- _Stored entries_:
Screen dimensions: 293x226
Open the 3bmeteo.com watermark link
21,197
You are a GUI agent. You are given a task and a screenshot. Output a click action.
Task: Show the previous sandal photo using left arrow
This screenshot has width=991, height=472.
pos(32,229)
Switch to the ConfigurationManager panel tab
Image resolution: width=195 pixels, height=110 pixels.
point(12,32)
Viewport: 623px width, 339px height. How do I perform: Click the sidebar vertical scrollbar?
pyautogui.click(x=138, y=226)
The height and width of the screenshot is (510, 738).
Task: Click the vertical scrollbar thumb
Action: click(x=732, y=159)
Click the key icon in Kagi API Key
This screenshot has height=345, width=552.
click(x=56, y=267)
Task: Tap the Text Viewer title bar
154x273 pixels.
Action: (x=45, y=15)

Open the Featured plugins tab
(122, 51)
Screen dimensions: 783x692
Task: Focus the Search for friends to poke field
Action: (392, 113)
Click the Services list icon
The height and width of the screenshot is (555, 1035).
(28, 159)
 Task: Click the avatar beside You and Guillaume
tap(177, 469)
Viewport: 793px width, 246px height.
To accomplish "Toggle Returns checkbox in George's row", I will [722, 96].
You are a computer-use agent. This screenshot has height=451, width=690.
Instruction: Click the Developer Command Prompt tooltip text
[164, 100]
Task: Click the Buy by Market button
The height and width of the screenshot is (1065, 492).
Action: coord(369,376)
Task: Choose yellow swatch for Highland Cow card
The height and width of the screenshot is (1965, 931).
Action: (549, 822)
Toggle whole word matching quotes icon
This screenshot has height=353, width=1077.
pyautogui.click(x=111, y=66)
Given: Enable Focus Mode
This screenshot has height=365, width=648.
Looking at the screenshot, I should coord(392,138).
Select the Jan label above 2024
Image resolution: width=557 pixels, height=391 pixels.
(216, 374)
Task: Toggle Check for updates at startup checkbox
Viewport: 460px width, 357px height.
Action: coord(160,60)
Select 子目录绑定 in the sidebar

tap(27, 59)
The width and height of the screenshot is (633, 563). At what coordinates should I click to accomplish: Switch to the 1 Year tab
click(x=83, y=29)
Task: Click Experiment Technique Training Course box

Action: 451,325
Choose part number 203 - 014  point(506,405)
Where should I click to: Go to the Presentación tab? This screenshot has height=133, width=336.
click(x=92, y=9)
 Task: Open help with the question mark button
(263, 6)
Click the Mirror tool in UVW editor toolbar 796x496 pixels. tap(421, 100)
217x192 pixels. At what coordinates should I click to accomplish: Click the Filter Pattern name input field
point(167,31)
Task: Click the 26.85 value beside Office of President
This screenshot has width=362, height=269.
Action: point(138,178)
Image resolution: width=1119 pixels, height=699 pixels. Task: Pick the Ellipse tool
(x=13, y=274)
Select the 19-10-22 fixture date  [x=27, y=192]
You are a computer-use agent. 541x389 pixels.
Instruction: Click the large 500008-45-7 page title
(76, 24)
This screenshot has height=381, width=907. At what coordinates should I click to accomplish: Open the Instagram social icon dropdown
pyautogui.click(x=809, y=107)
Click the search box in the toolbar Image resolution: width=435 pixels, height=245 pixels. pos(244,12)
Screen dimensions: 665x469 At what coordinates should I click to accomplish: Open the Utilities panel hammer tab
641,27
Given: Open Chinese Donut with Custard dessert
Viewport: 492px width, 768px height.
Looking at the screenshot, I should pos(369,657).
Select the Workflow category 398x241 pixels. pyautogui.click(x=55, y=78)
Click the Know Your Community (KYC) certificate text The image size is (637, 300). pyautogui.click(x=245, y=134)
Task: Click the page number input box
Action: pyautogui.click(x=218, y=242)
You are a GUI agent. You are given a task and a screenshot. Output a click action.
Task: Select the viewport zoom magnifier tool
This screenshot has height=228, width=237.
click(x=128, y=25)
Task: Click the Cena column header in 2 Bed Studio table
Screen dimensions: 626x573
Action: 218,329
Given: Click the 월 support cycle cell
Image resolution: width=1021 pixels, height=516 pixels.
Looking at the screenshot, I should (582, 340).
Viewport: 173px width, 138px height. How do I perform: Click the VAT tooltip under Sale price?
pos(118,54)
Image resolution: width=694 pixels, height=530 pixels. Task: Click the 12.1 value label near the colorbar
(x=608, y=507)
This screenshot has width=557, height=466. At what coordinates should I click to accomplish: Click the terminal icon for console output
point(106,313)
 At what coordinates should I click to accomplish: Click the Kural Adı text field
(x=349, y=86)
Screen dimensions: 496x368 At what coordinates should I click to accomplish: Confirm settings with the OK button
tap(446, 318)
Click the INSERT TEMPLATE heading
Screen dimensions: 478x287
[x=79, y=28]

- _PROMPT_: Render every record verbatim. Nothing should be left out.

- _TASK RESPONSE_:
Screen dimensions: 293x226
Open the 3bmeteo.com watermark link
21,197
You are a GUI agent. You are given a task and a screenshot. Output a click action.
Task: Show the previous sandal photo using left arrow
This screenshot has width=991, height=472.
pos(32,229)
Switch to the ConfigurationManager panel tab
Image resolution: width=195 pixels, height=110 pixels.
point(12,32)
Viewport: 623px width, 339px height. How do I perform: Click the sidebar vertical scrollbar?
pyautogui.click(x=138, y=226)
The height and width of the screenshot is (510, 738).
Task: Click the vertical scrollbar thumb
Action: click(x=732, y=159)
Click the key icon in Kagi API Key
This screenshot has height=345, width=552.
click(x=56, y=267)
Task: Tap the Text Viewer title bar
154x273 pixels.
Action: (x=45, y=15)

Open the Featured plugins tab
(122, 51)
Screen dimensions: 783x692
Task: Focus the Search for friends to poke field
Action: (392, 113)
Click the Services list icon
The height and width of the screenshot is (555, 1035).
(28, 159)
 Task: Click the avatar beside You and Guillaume
tap(177, 469)
Viewport: 793px width, 246px height.
To accomplish "Toggle Returns checkbox in George's row", I will [722, 96].
You are a computer-use agent. This screenshot has height=451, width=690.
Instruction: Click the Developer Command Prompt tooltip text
[164, 100]
Task: Click the Buy by Market button
The height and width of the screenshot is (1065, 492).
Action: coord(369,376)
Task: Choose yellow swatch for Highland Cow card
The height and width of the screenshot is (1965, 931).
Action: (549, 822)
Toggle whole word matching quotes icon
This screenshot has height=353, width=1077.
pyautogui.click(x=111, y=66)
Given: Enable Focus Mode
This screenshot has height=365, width=648.
Looking at the screenshot, I should coord(392,138).
Select the Jan label above 2024
Image resolution: width=557 pixels, height=391 pixels.
(216, 374)
Task: Toggle Check for updates at startup checkbox
Viewport: 460px width, 357px height.
Action: coord(160,60)
Select 子目录绑定 in the sidebar

tap(27, 59)
The width and height of the screenshot is (633, 563). At what coordinates should I click to accomplish: Switch to the 1 Year tab
click(x=83, y=29)
Task: Click Experiment Technique Training Course box

Action: 451,325
Choose part number 203 - 014  point(506,405)
Where should I click to: Go to the Presentación tab? This screenshot has height=133, width=336.
click(x=92, y=9)
 Task: Open help with the question mark button
(263, 6)
Click the Mirror tool in UVW editor toolbar 796x496 pixels. tap(421, 100)
217x192 pixels. At what coordinates should I click to accomplish: Click the Filter Pattern name input field
point(167,31)
Task: Click the 26.85 value beside Office of President
This screenshot has width=362, height=269.
Action: point(138,178)
Image resolution: width=1119 pixels, height=699 pixels. Task: Pick the Ellipse tool
(x=13, y=274)
Select the 19-10-22 fixture date  [x=27, y=192]
You are a computer-use agent. 541x389 pixels.
Instruction: Click the large 500008-45-7 page title
(76, 24)
This screenshot has height=381, width=907. At what coordinates should I click to accomplish: Open the Instagram social icon dropdown
pyautogui.click(x=809, y=107)
Click the search box in the toolbar Image resolution: width=435 pixels, height=245 pixels. pos(244,12)
Screen dimensions: 665x469 At what coordinates should I click to accomplish: Open the Utilities panel hammer tab
641,27
Given: Open Chinese Donut with Custard dessert
Viewport: 492px width, 768px height.
Looking at the screenshot, I should pos(369,657).
Select the Workflow category 398x241 pixels. pyautogui.click(x=55, y=78)
Click the Know Your Community (KYC) certificate text The image size is (637, 300). pyautogui.click(x=245, y=134)
Task: Click the page number input box
Action: pyautogui.click(x=218, y=242)
You are a GUI agent. You are given a task and a screenshot. Output a click action.
Task: Select the viewport zoom magnifier tool
This screenshot has height=228, width=237.
click(x=128, y=25)
Task: Click the Cena column header in 2 Bed Studio table
Screen dimensions: 626x573
Action: 218,329
Given: Click the 월 support cycle cell
Image resolution: width=1021 pixels, height=516 pixels.
Looking at the screenshot, I should (582, 340).
Viewport: 173px width, 138px height. How do I perform: Click the VAT tooltip under Sale price?
pos(118,54)
Image resolution: width=694 pixels, height=530 pixels. Task: Click the 12.1 value label near the colorbar
(x=608, y=507)
This screenshot has width=557, height=466. At what coordinates should I click to accomplish: Click the terminal icon for console output
point(106,313)
 At what coordinates should I click to accomplish: Click the Kural Adı text field
(x=349, y=86)
Screen dimensions: 496x368 At what coordinates should I click to accomplish: Confirm settings with the OK button
tap(446, 318)
Click the INSERT TEMPLATE heading
Screen dimensions: 478x287
[x=79, y=28]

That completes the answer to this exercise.